### EXERCISE BRIEF
Write out, unchanged, the lines of the material starting at the line containing "Pick July 27 calendar day" and continuing through the end of the material, both ends included.

### SUPPLIED RECORDS
╔══
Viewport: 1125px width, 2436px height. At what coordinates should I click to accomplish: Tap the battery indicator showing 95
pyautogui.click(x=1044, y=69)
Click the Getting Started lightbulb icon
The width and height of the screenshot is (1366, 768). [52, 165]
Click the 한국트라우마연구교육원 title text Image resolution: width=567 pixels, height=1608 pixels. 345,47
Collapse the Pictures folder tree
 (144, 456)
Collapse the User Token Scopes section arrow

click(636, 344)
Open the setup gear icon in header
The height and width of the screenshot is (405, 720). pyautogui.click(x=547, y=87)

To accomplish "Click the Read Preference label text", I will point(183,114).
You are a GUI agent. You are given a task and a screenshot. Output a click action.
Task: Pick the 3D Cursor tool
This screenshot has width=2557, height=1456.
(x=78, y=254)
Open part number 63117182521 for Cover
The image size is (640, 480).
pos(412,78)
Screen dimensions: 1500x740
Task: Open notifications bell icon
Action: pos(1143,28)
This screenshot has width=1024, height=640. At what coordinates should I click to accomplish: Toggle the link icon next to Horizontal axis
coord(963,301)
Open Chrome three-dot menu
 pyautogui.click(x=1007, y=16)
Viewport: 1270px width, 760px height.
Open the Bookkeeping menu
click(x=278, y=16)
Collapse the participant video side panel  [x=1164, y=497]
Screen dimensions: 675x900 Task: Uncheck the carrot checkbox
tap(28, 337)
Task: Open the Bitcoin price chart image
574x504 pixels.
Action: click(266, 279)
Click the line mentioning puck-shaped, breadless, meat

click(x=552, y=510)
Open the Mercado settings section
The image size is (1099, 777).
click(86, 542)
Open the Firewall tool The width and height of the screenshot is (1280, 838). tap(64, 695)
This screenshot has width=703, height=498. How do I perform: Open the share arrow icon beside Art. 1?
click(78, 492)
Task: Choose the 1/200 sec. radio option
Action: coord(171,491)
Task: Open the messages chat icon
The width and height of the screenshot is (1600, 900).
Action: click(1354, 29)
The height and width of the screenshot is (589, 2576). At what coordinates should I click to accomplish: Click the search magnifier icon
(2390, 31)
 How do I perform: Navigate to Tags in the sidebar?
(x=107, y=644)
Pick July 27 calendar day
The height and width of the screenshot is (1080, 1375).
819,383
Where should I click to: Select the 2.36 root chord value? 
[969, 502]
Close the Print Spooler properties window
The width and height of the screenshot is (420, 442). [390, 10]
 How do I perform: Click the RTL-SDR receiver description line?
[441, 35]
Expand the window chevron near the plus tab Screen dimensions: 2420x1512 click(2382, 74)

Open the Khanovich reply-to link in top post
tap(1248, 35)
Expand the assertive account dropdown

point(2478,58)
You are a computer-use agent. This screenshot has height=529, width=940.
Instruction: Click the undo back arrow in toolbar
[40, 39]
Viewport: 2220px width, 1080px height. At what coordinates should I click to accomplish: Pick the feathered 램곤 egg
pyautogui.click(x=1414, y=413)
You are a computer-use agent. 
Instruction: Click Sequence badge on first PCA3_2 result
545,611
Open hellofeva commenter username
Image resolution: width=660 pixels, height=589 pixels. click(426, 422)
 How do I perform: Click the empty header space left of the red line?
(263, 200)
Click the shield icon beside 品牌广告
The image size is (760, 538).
╚══
### SOLUTION TO THIS PROBLEM
Pick July 27 calendar day
The height and width of the screenshot is (1080, 1375).
819,383
Where should I click to: Select the 2.36 root chord value? 
[969, 502]
Close the Print Spooler properties window
The width and height of the screenshot is (420, 442). [390, 10]
 How do I perform: Click the RTL-SDR receiver description line?
[441, 35]
Expand the window chevron near the plus tab Screen dimensions: 2420x1512 click(2382, 74)

Open the Khanovich reply-to link in top post
tap(1248, 35)
Expand the assertive account dropdown

point(2478,58)
You are a computer-use agent. This screenshot has height=529, width=940.
Instruction: Click the undo back arrow in toolbar
[40, 39]
Viewport: 2220px width, 1080px height. At what coordinates should I click to accomplish: Pick the feathered 램곤 egg
pyautogui.click(x=1414, y=413)
You are a computer-use agent. 
Instruction: Click Sequence badge on first PCA3_2 result
545,611
Open hellofeva commenter username
Image resolution: width=660 pixels, height=589 pixels. click(426, 422)
 How do I perform: Click the empty header space left of the red line?
(263, 200)
Click the shield icon beside 品牌广告
The image size is (760, 538).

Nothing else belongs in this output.